- **TASK DESCRIPTION**
Would you please output the lines of the data below from the one containing "Web Publishing (617, 1434)" to the end, exactly and with nothing added?

(Stored records)
==============================
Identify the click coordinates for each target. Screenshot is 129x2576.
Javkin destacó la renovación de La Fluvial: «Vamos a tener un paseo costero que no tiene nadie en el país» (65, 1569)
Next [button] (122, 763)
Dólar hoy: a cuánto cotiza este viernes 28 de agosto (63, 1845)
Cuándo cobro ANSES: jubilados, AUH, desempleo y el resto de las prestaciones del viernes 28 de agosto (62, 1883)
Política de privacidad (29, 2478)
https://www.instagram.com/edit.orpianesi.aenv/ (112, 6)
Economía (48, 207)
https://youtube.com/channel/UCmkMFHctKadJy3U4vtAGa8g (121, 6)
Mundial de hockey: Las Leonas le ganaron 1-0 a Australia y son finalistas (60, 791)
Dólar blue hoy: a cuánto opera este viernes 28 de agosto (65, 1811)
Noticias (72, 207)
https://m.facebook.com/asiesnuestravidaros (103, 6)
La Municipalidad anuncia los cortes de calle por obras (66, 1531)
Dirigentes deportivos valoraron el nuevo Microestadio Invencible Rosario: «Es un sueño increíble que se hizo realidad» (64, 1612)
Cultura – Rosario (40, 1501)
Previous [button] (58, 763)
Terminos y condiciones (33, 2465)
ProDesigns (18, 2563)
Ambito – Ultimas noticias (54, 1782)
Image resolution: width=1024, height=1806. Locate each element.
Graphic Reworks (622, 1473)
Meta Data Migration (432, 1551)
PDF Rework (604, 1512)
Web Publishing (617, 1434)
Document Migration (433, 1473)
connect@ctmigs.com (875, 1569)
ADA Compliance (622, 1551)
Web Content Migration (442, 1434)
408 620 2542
==============================
- **TASK OUTPUT**
Web Publishing (617, 1434)
Document Migration (433, 1473)
connect@ctmigs.com (875, 1569)
ADA Compliance (622, 1551)
Web Content Migration (442, 1434)
408 620 2542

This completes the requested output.